— begin Extract to read —

Who Will Answer?

I have been a Sunday School teacher now for nearly 10 years. While I have poured my heart into teaching young children about Jesus, I now question if I have poured with the same passion my own children. My kids have grown up “in church”, have sat through family Bible studies, family meetings (albeit inconsistent), went to Christian schools, assisted me in teaching, and learned a few Bible verses.

Yet my heart aches.

My 15 year-old son recently wrote in a paper for school: “I have no religion, even though I believe in God. I think it’s better to follow my own “rules” than a religion.”

My 12 year-old daughter seems more spiritually disengaged since starting public school. In our talks together, I am discovering that she leans towards the belief that truth is relative.  

Yes, my heart aches.

But I also understand. I remember questioning the Bible around that age. My question was simple, yet it was the basis for all of my belief. “How does the history in the Bible fit in with the history I am learning in school?” Unfortunately, at the time there was no one in my life who would either take me seriously or who knew the answer. My faith in the “stories” in the Bible was shaken. If the stories were not true, how could the rest of it be true? To me, this was a pivotal question.

— end Extract to read —

**Given task 1:** For the post about Sunday School teaching, say whether each statement agrees with it: (a) the writer has taught Sunday School for nearly 10 years; (b) the 12-year-old daughter wrote in a school paper that she has no religion; (c) when the writer questioned the Bible at that age, someone took the question seriously. Answer yes or no for each, and quote the deciding words of the post.
The rows after this point have no connection to the post.

— begin Task material —

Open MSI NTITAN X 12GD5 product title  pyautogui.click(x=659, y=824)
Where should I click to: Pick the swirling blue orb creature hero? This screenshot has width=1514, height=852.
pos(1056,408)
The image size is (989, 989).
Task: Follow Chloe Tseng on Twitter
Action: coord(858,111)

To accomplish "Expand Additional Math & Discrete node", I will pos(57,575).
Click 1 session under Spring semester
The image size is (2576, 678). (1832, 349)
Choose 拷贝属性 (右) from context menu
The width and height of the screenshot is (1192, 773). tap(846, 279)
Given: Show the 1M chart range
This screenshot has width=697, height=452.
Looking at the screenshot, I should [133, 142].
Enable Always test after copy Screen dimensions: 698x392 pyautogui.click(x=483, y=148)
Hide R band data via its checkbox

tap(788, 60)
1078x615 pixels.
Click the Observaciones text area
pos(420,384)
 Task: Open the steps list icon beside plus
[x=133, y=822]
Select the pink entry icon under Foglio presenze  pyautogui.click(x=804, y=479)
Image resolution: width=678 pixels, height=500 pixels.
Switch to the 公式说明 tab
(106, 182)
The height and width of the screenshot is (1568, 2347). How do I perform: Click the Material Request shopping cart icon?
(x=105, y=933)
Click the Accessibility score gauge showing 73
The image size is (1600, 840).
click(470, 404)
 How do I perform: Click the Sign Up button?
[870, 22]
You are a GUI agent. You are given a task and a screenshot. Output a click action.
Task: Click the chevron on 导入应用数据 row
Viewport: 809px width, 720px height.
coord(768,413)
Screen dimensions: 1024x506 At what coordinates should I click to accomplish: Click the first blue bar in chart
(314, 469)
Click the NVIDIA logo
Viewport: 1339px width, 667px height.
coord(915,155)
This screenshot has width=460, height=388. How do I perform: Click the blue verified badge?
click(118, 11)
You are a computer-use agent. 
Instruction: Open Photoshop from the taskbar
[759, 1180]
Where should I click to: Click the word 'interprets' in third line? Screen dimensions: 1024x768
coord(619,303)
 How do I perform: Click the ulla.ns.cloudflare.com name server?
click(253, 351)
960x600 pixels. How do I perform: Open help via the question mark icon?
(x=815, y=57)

— end Task material —

**Given task 2:** Reproduce the rows from the line containing "You are a GUI" through the last row, with both ends included.

**Written answer 1:**
(a) Yes: "I have been a Sunday School teacher now for nearly 10 years."
(b) No: "My 15 year-old son recently wrote in a paper for school"
(c) No: "at the time there was no one in my life who would either take me seriously or who knew the answer."

**Written answer 2:**
You are a GUI agent. You are given a task and a screenshot. Output a click action.
Task: Click the chevron on 导入应用数据 row
Viewport: 809px width, 720px height.
coord(768,413)
Screen dimensions: 1024x506 At what coordinates should I click to accomplish: Click the first blue bar in chart
(314, 469)
Click the NVIDIA logo
Viewport: 1339px width, 667px height.
coord(915,155)
This screenshot has width=460, height=388. How do I perform: Click the blue verified badge?
click(118, 11)
You are a computer-use agent. 
Instruction: Open Photoshop from the taskbar
[759, 1180]
Where should I click to: Click the word 'interprets' in third line? Screen dimensions: 1024x768
coord(619,303)
 How do I perform: Click the ulla.ns.cloudflare.com name server?
click(253, 351)
960x600 pixels. How do I perform: Open help via the question mark icon?
(x=815, y=57)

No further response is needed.